Where? You guess… Tail-end Charlie, last man in the oviduct. Over the viaduct, via the oviduct. Excuse me.
… Not the last. Not at all, let's not forget all those fleets of ships, they'll start from Earth when the green signal gets there. And they'll keep on coming for a while anyway… The green got sent, didn't it, no matter how we tried? The goal of man's desiring. No way to stop it. No hope at all, really.
But of course it's only a handful, the ones that will ever make it to the planet, compared to the total population of Earth. About the proportion of one ejaculandum to total sperm production, wouldn't you say? Should compute sometime, great scientific interest there. So most of the egg-creatures will die unfertilized, too. Nature's notorious wastefulness. Fifty million eggs, a billion sperm—one salmon…
… What happens to the people who don't go, the ones who stay on Earth, all the rest of the race? Let us speculate, Dr. Kaye. What happens to unused sperm? Stuck in testes, die of overheating. Reabsorbed. Remind you of anything? Calcutta, say. Rio de Janeiro, Los Angeles… Previews. Born too soon or too late—too bad. Rot away unused. Function fulfilled, organs atrophy… End of it all, just rot away. Not even knowing—thinking they were people, thinking they had a chance…

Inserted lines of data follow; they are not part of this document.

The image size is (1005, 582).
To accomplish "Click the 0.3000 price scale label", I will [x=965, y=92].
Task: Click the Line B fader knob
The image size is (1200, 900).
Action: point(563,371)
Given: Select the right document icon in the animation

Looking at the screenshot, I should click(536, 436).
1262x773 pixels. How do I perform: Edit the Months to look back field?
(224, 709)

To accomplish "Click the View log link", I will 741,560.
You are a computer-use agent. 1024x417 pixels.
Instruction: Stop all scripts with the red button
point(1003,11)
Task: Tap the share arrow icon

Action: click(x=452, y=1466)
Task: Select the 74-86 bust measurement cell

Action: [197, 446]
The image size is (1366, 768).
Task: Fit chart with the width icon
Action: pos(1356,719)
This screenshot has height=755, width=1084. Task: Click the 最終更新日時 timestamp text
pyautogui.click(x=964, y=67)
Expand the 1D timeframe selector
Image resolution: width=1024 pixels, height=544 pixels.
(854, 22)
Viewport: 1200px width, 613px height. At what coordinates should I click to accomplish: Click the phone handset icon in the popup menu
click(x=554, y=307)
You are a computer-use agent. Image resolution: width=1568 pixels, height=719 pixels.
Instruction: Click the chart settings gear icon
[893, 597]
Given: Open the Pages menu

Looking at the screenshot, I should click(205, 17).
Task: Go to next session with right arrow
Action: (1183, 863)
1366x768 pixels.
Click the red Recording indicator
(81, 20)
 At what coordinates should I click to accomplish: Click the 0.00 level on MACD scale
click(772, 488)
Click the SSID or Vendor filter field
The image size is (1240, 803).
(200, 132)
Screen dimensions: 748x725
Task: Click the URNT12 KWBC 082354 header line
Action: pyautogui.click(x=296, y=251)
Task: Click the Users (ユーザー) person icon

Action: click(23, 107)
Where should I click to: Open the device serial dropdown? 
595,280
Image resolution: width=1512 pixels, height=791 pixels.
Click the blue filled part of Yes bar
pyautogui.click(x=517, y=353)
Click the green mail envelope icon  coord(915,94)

Dr. Kaye is getting rather conclusively intoxicated, friend. Dr. Kaye is also getting tired of talking to you. What good will it do you on your way up the pipe? Can you stop, man? Can you? Ha ha. As—someone used to say… God damn it, why can't you try? Can't you stop, can't you stay human even if we're—Oh Lord, can a half of something, can a gamete build a culture? I don't think so… You poor doomed bastard with a load in your head, you'll get there or die trying—Excuse me. Lory stumbled a lot today… Little sister, you were a good sperm, you swam hard. You made the connection. She wasn't crazy, you know. Ever, really. She knew something was wrong with us… Healed, made whole? All those months… a wall away from heaven, the golden breasts of god. The end of pain, the queen couzy… fighting it all the way… Oh,
Lory, stay with me, don't die—Christ, the pull, the terrible sweet pull—
… This is Dr. Aaron Kaye signing off. Maybe my condition is of deep scientific interest… I don't dream any more.